## [What is expected]
Beginning with the line in which "Instruction: Select the" appears, transcribe each line word for word until the records end. Do not include pictures.

## [Record excerpts]
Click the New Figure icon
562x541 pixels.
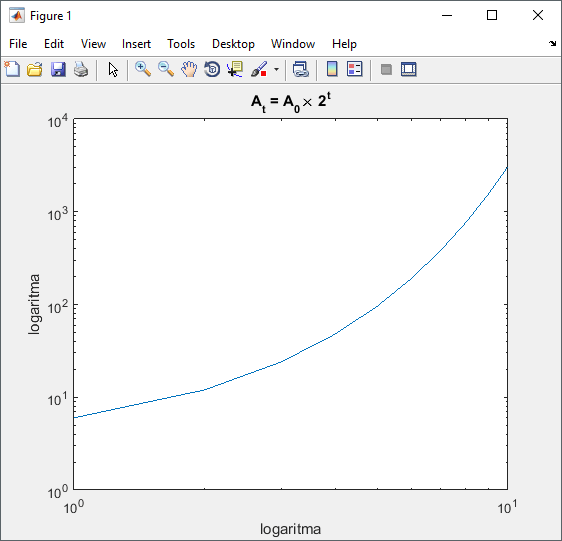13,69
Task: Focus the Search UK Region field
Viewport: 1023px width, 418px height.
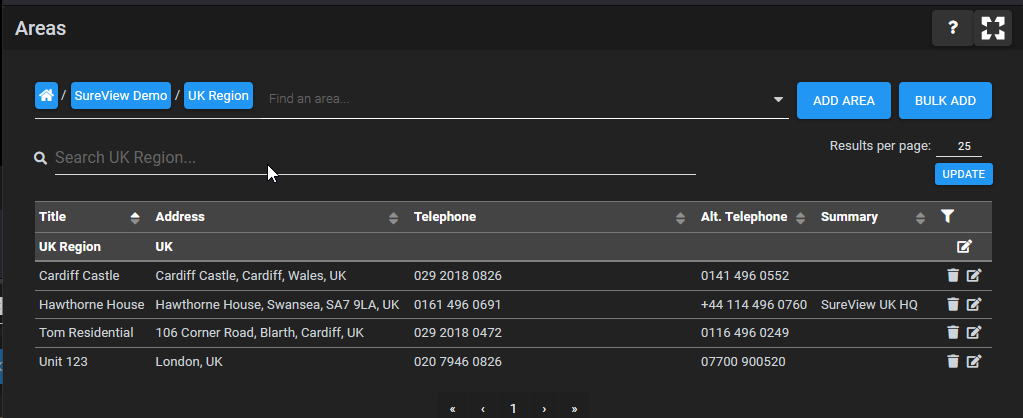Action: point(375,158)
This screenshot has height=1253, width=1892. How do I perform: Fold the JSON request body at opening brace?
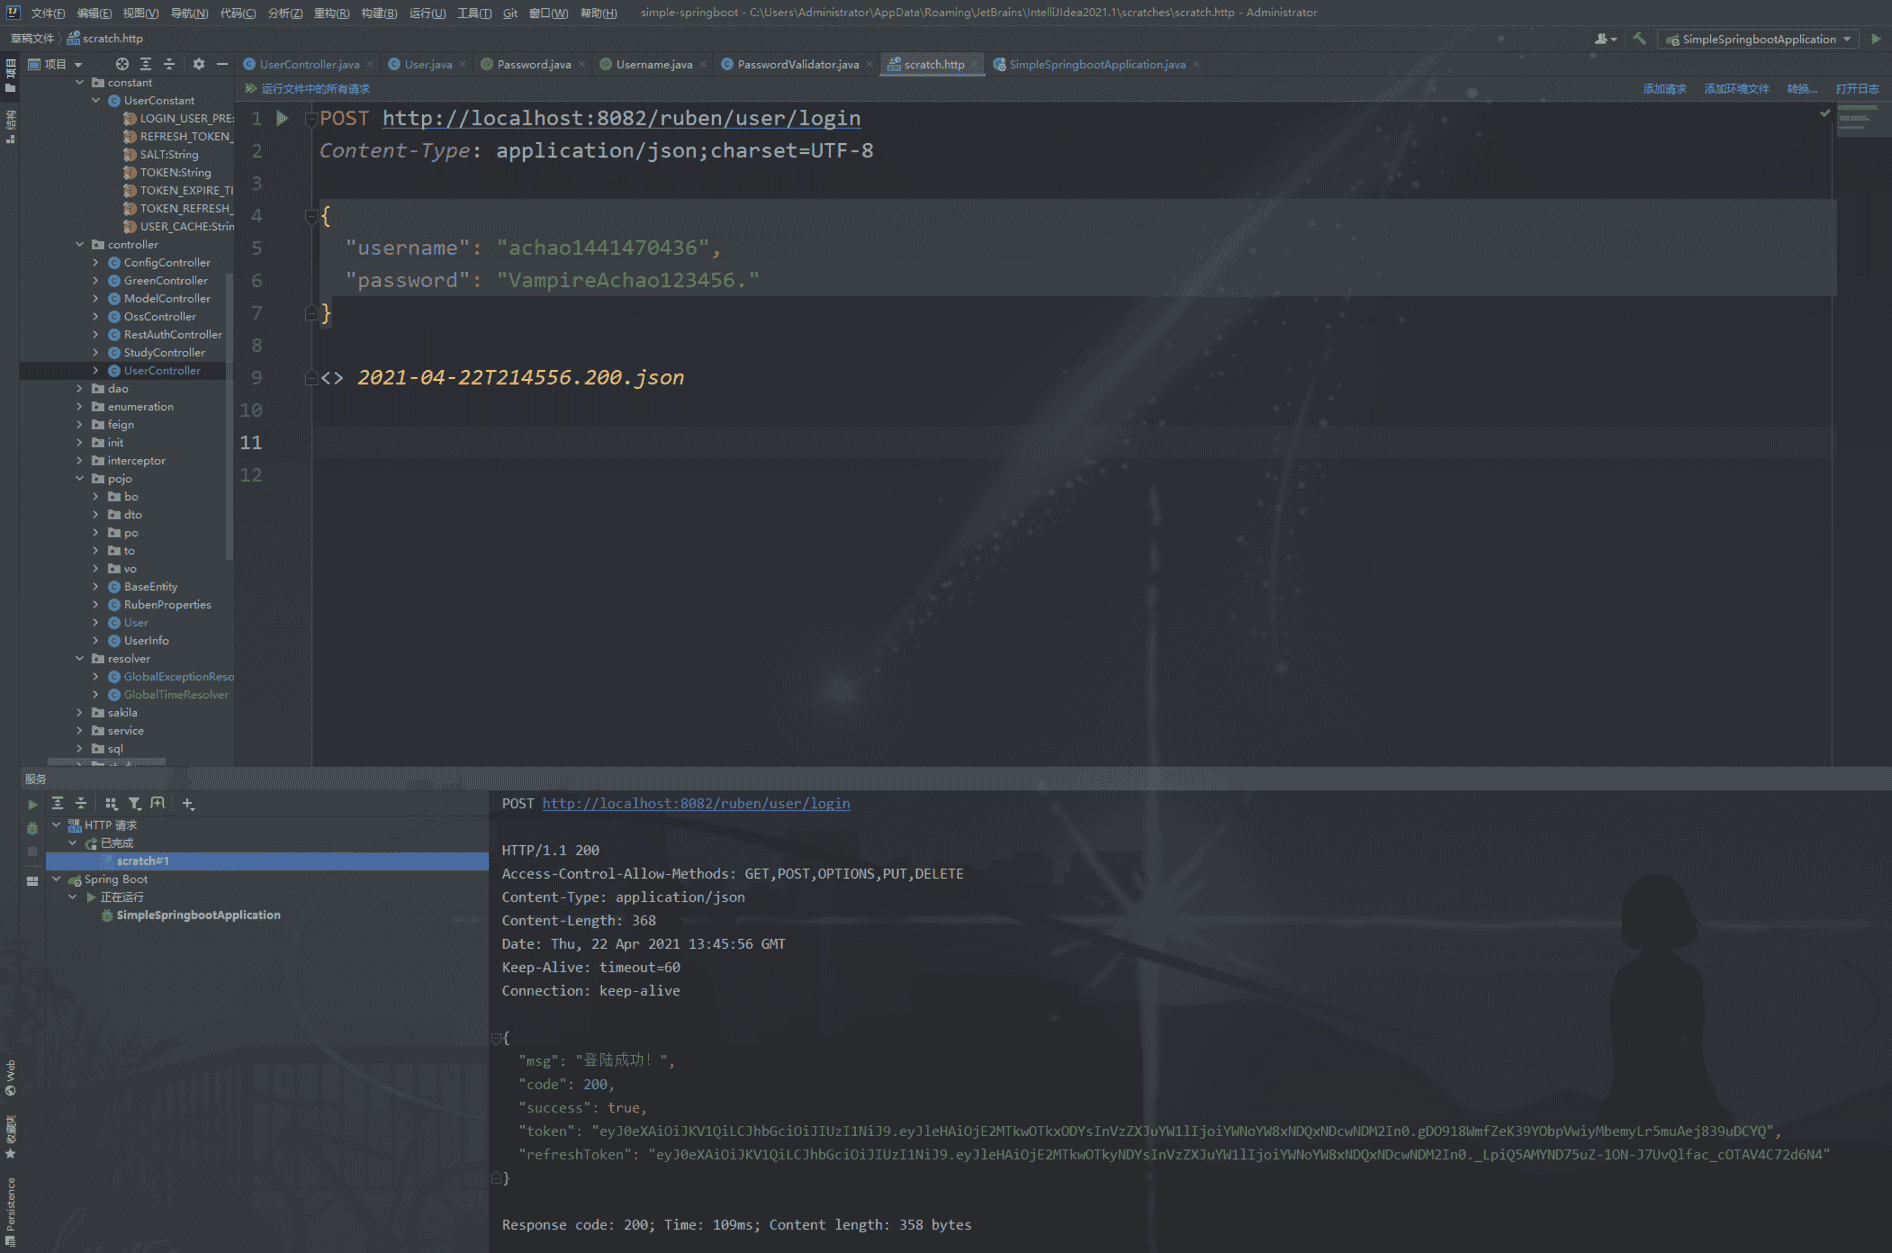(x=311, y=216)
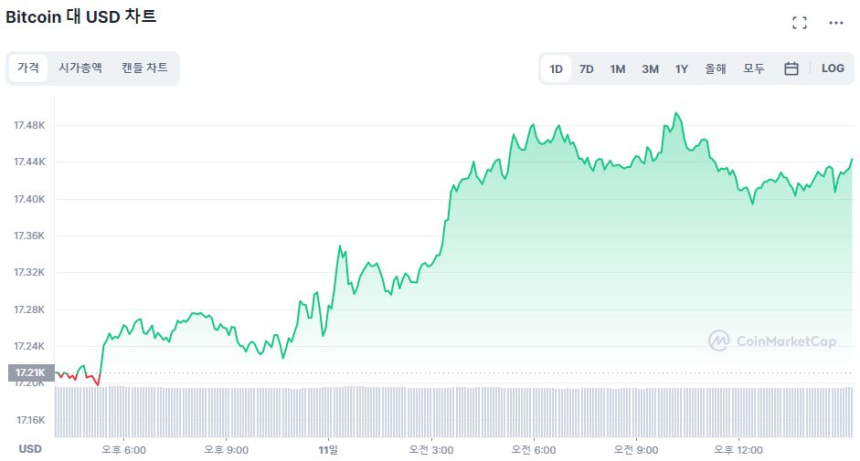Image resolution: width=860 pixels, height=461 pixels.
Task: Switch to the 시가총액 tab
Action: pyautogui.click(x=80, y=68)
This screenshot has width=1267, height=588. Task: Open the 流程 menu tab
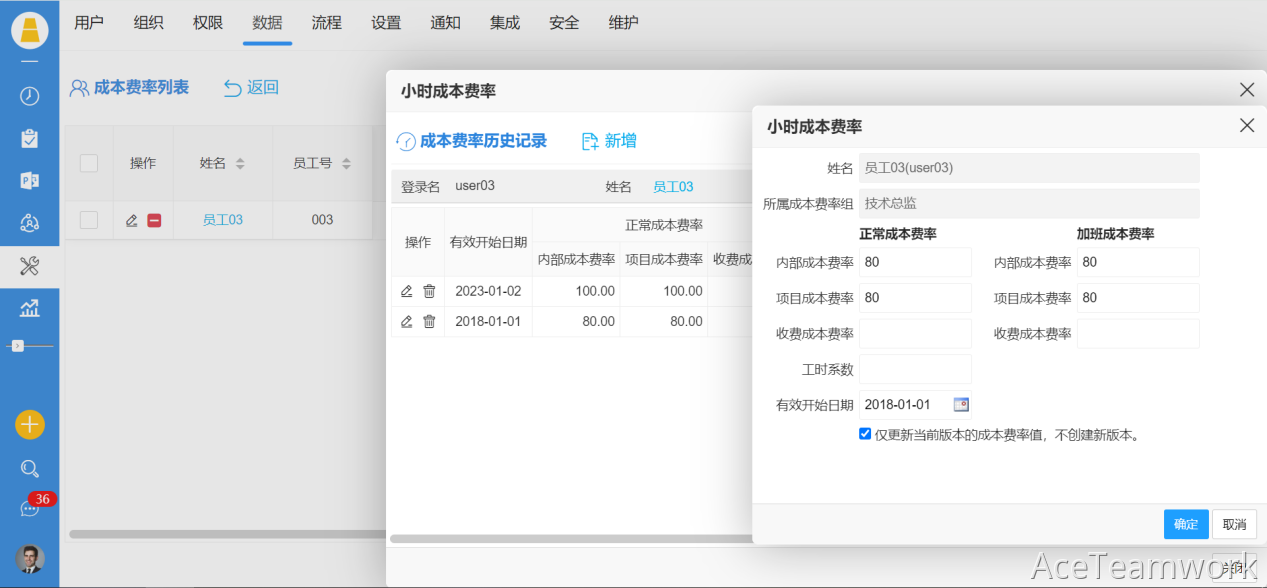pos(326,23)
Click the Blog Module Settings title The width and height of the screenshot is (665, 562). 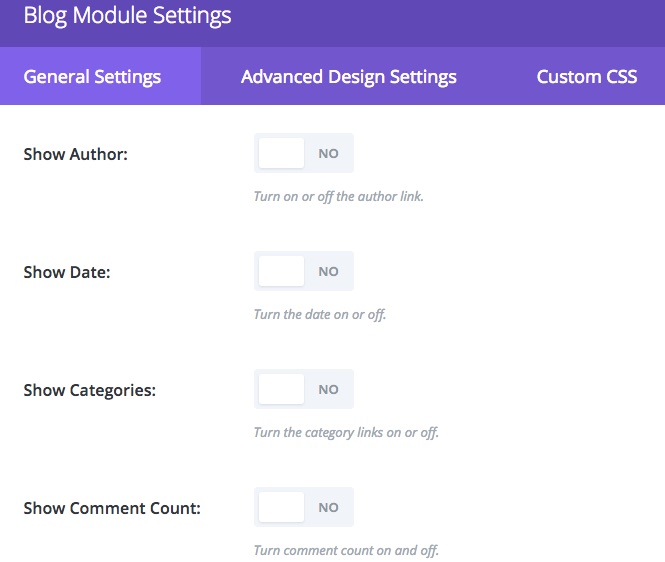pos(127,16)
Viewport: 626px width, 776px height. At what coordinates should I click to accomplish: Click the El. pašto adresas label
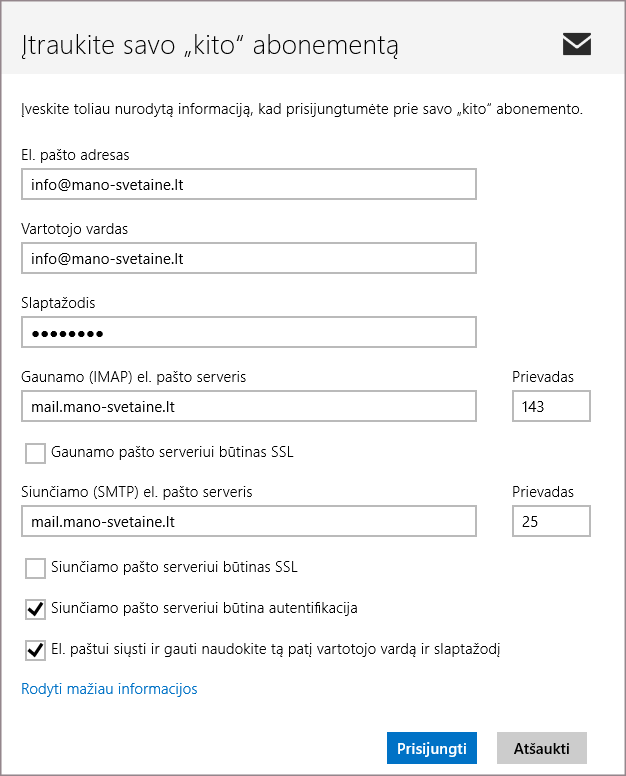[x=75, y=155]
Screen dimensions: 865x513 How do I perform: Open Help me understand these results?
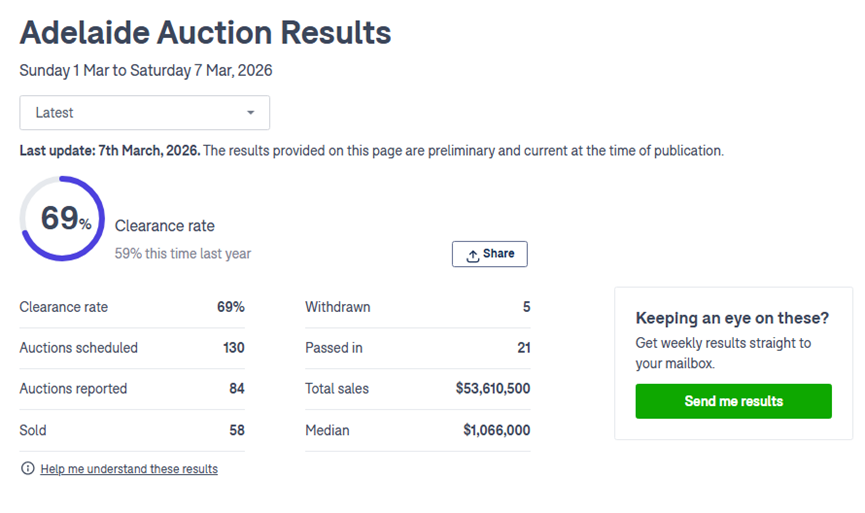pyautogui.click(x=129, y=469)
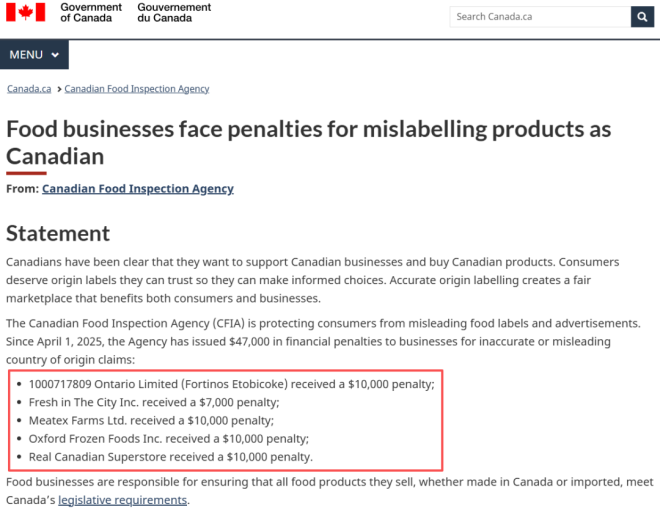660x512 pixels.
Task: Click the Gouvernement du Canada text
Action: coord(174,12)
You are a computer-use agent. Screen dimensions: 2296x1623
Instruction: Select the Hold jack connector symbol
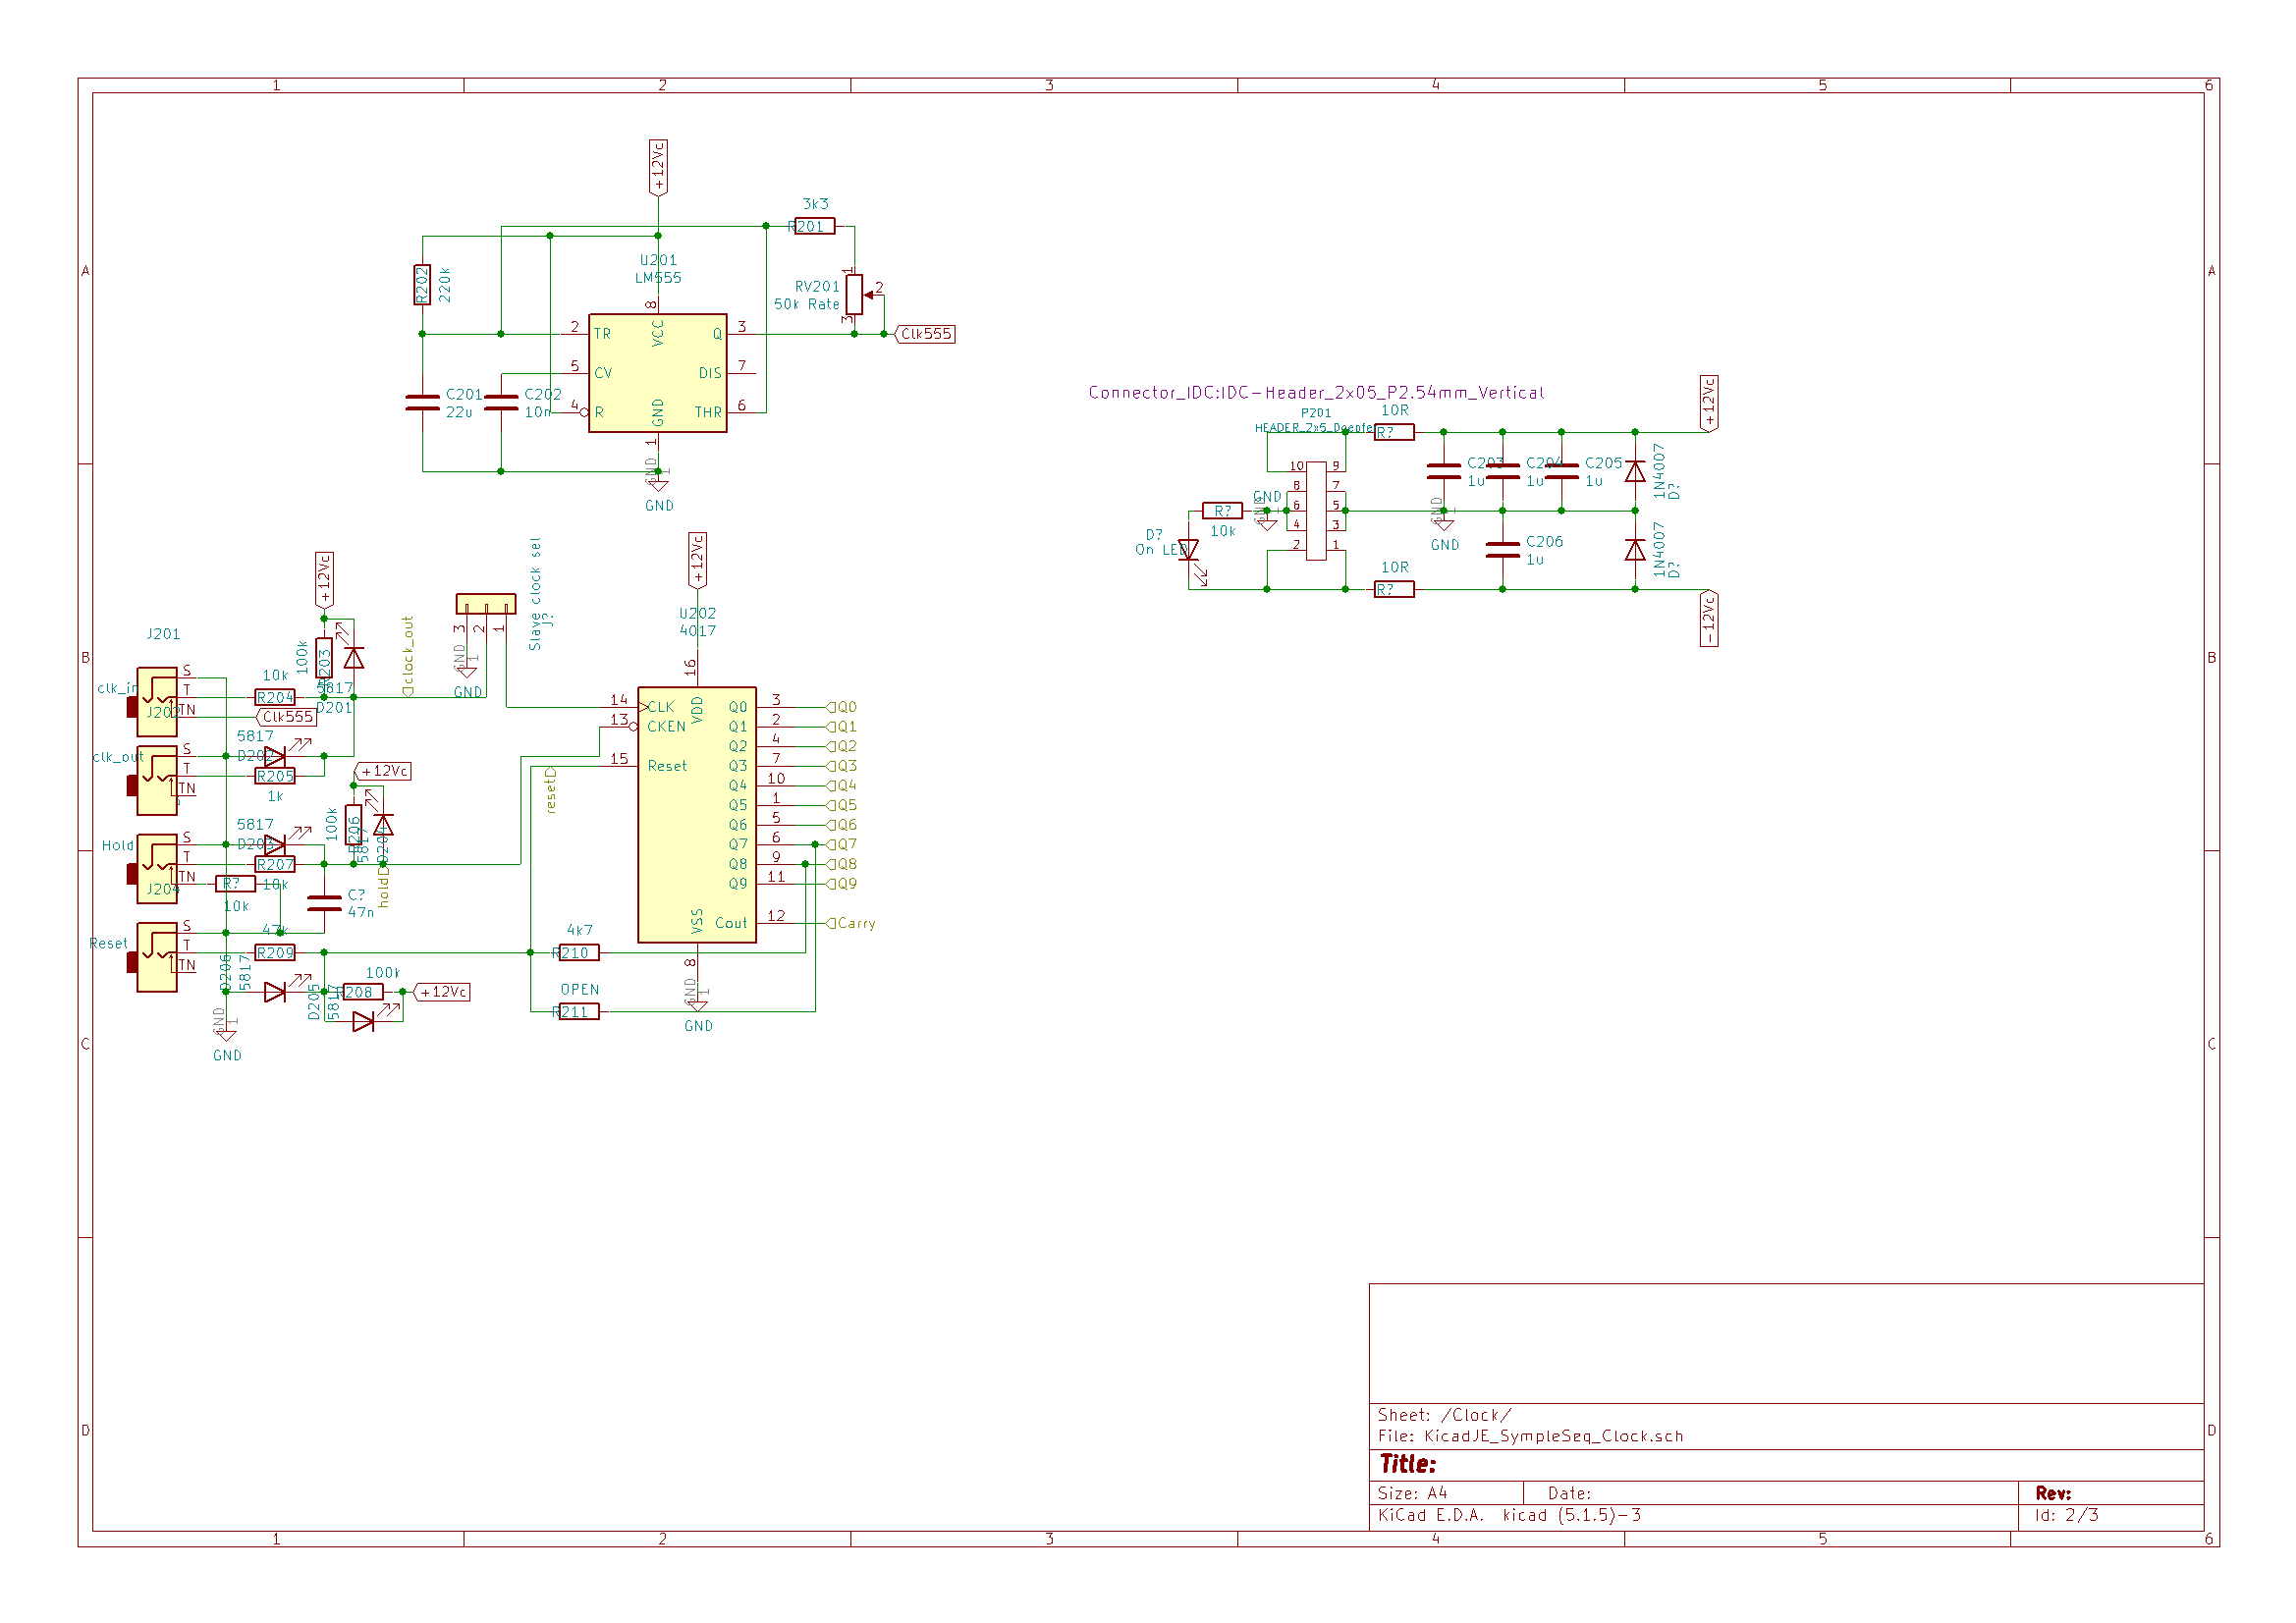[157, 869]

## [Task solution]
Instruction: Select the Hold jack connector symbol
[157, 869]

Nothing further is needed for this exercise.